>>
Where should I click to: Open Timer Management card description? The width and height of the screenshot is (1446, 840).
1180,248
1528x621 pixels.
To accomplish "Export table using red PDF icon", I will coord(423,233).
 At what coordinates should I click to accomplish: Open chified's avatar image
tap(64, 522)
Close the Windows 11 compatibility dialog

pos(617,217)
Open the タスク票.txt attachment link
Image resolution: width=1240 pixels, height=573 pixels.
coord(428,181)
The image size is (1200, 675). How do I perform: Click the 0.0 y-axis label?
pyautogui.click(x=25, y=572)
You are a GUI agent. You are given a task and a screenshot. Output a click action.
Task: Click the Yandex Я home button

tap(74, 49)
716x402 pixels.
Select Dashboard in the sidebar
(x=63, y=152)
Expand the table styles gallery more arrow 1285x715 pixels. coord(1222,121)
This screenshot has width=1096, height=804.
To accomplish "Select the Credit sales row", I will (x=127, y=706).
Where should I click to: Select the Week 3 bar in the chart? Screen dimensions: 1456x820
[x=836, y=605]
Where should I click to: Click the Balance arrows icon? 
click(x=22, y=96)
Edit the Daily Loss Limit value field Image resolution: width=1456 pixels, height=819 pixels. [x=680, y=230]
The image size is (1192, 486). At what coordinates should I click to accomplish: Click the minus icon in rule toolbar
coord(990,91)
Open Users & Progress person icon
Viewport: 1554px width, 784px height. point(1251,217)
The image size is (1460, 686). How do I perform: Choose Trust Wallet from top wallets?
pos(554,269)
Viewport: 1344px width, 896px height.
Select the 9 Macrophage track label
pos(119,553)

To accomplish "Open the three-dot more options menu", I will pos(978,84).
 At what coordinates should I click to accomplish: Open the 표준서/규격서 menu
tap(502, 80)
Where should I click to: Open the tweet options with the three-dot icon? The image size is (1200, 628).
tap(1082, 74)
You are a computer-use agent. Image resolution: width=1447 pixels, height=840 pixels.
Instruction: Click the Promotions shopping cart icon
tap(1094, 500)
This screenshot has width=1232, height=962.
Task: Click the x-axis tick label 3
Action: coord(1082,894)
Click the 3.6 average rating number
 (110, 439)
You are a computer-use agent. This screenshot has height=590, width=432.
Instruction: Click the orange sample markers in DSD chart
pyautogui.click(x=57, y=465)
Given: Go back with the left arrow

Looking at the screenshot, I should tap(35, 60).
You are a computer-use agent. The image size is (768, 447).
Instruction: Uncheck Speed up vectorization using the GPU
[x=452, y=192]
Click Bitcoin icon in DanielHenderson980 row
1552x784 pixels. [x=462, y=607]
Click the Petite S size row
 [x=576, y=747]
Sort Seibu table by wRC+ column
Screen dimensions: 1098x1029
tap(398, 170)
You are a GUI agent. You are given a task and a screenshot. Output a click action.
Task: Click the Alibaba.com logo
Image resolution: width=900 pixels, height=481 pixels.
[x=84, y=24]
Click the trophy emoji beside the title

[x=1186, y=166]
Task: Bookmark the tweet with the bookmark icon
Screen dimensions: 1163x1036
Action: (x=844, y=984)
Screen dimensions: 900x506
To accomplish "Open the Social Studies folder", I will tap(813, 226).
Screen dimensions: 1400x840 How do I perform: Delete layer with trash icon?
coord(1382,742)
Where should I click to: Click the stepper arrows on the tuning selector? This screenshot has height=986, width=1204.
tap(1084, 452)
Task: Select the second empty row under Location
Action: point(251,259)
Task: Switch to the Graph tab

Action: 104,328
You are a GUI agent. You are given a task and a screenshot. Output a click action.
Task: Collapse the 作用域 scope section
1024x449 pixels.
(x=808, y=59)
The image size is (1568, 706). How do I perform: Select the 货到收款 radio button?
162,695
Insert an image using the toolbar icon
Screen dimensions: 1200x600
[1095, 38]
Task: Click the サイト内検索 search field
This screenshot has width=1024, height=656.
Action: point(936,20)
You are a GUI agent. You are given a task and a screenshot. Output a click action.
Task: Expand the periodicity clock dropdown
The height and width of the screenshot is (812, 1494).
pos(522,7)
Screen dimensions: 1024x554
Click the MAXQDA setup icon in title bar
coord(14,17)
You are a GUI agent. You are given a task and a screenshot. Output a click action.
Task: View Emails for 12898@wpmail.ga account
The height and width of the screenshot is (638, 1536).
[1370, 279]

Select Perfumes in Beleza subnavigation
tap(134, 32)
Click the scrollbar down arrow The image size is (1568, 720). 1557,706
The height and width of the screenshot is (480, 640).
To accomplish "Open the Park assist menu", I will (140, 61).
<<
# What you have to do:
Reproduce every item above word for word.

# Written answer:
Where should I click to: Open Timer Management card description? The width and height of the screenshot is (1446, 840).
1180,248
1528x621 pixels.
To accomplish "Export table using red PDF icon", I will coord(423,233).
 At what coordinates should I click to accomplish: Open chified's avatar image
tap(64, 522)
Close the Windows 11 compatibility dialog

pos(617,217)
Open the タスク票.txt attachment link
Image resolution: width=1240 pixels, height=573 pixels.
coord(428,181)
The image size is (1200, 675). How do I perform: Click the 0.0 y-axis label?
pyautogui.click(x=25, y=572)
You are a GUI agent. You are given a task and a screenshot. Output a click action.
Task: Click the Yandex Я home button

tap(74, 49)
716x402 pixels.
Select Dashboard in the sidebar
(x=63, y=152)
Expand the table styles gallery more arrow 1285x715 pixels. coord(1222,121)
This screenshot has width=1096, height=804.
To accomplish "Select the Credit sales row", I will (x=127, y=706).
Where should I click to: Select the Week 3 bar in the chart? Screen dimensions: 1456x820
[x=836, y=605]
Where should I click to: Click the Balance arrows icon? 
click(x=22, y=96)
Edit the Daily Loss Limit value field Image resolution: width=1456 pixels, height=819 pixels. [x=680, y=230]
The image size is (1192, 486). At what coordinates should I click to accomplish: Click the minus icon in rule toolbar
coord(990,91)
Open Users & Progress person icon
Viewport: 1554px width, 784px height. point(1251,217)
The image size is (1460, 686). How do I perform: Choose Trust Wallet from top wallets?
pos(554,269)
Viewport: 1344px width, 896px height.
Select the 9 Macrophage track label
pos(119,553)

To accomplish "Open the three-dot more options menu", I will pos(978,84).
 At what coordinates should I click to accomplish: Open the 표준서/규격서 menu
tap(502, 80)
Where should I click to: Open the tweet options with the three-dot icon? The image size is (1200, 628).
tap(1082, 74)
You are a computer-use agent. Image resolution: width=1447 pixels, height=840 pixels.
Instruction: Click the Promotions shopping cart icon
tap(1094, 500)
This screenshot has width=1232, height=962.
Task: Click the x-axis tick label 3
Action: coord(1082,894)
Click the 3.6 average rating number
 (110, 439)
You are a computer-use agent. This screenshot has height=590, width=432.
Instruction: Click the orange sample markers in DSD chart
pyautogui.click(x=57, y=465)
Given: Go back with the left arrow

Looking at the screenshot, I should tap(35, 60).
You are a computer-use agent. The image size is (768, 447).
Instruction: Uncheck Speed up vectorization using the GPU
[x=452, y=192]
Click Bitcoin icon in DanielHenderson980 row
1552x784 pixels. [x=462, y=607]
Click the Petite S size row
 [x=576, y=747]
Sort Seibu table by wRC+ column
Screen dimensions: 1098x1029
tap(398, 170)
You are a GUI agent. You are given a task and a screenshot. Output a click action.
Task: Click the Alibaba.com logo
Image resolution: width=900 pixels, height=481 pixels.
[x=84, y=24]
Click the trophy emoji beside the title

[x=1186, y=166]
Task: Bookmark the tweet with the bookmark icon
Screen dimensions: 1163x1036
Action: (x=844, y=984)
Screen dimensions: 900x506
To accomplish "Open the Social Studies folder", I will tap(813, 226).
Screen dimensions: 1400x840 How do I perform: Delete layer with trash icon?
coord(1382,742)
Where should I click to: Click the stepper arrows on the tuning selector? This screenshot has height=986, width=1204.
tap(1084, 452)
Task: Select the second empty row under Location
Action: point(251,259)
Task: Switch to the Graph tab

Action: 104,328
You are a GUI agent. You are given a task and a screenshot. Output a click action.
Task: Collapse the 作用域 scope section
1024x449 pixels.
(x=808, y=59)
The image size is (1568, 706). How do I perform: Select the 货到收款 radio button?
162,695
Insert an image using the toolbar icon
Screen dimensions: 1200x600
[1095, 38]
Task: Click the サイト内検索 search field
This screenshot has width=1024, height=656.
Action: point(936,20)
You are a GUI agent. You are given a task and a screenshot. Output a click action.
Task: Expand the periodicity clock dropdown
The height and width of the screenshot is (812, 1494).
pos(522,7)
Screen dimensions: 1024x554
Click the MAXQDA setup icon in title bar
coord(14,17)
You are a GUI agent. You are given a task and a screenshot. Output a click action.
Task: View Emails for 12898@wpmail.ga account
The height and width of the screenshot is (638, 1536).
[1370, 279]

Select Perfumes in Beleza subnavigation
tap(134, 32)
Click the scrollbar down arrow The image size is (1568, 720). 1557,706
The height and width of the screenshot is (480, 640).
To accomplish "Open the Park assist menu", I will (140, 61).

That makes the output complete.